Hathaway’s comments are reminiscent of remarks made by both the late Peaches Geldof and her mother Paula Yates. Yates was a regular feature on daytime chat-shows espousing tips on parenting and the role of mothers. An active member of an attachment-parenting group, Yates re-popularised the image of mothers as models of perfection. Attachment parenting (AP) is a philosophy that suggests good mothers do not work outside the home, put themselves above their children or partake in any toxins, including pain medication given in childbirth.
Participants of AP are often led to believe only motherhood gives meaning and purpose to a woman’s life. The burden of this unrealistic expectation placed on women leads to guilt for appeasing their own wishes rather than those of their children. This nauseating ideology that women should sacrifice their sense of self, lest they be called an unfit mother, is a serious threat to feminism. It brings to mind the hypocritical nature of the celebrities who promote such unrealistic lifestyles.

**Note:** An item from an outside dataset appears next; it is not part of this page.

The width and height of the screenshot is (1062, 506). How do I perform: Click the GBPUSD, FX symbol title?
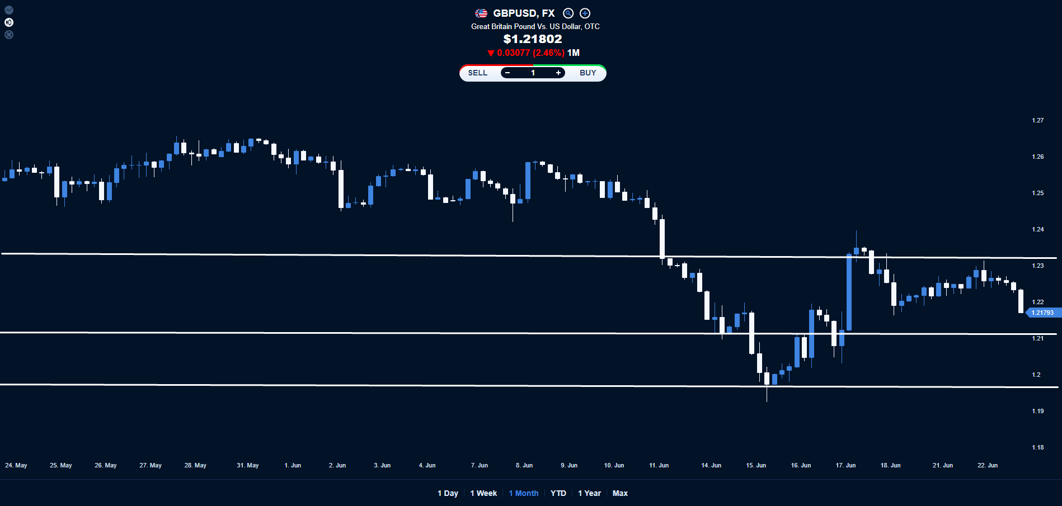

Both Yates and Geldof died of an overdose whilst their children played at their feet. Though Anne Hathaway’s scenario is far less extreme, her hypocrisy is valid nonetheless. She claims it would be morally wrong for her son to see her drunk or hungover, yet when he is older he can read all about her drunken escapades on the internet. Whilst she criticises extreme lifestyle choices and those who engage in them, she gleefully accepted an Oscar for a film in which she lost 25 pounds and admittedly became ill.
Many have asked why don’t the fathers have to abstain from alcohol too? But the real question is why should anyone have to? In a world where gender equality has evolved into a frequently discussed topic, is it right to force our choices on our partners? The question about male participation is asked under the guise of equality, yet by its very nature it threatens the right of men to choose their own lifestyle. Somewhere along the line people forgot that unity doesn’t mean symbioses.
Ultimately, Anne Hathaway has the right to parent as she sees fit, but it is potentially dangerous to ignore the ramifications of her words. As a celebrity her influence is far-reaching and her failure to differentiate between healthy, socially conscious drinking and excessive alcohol consumption, has the power to negatively impact the thousands who look to her with admiration.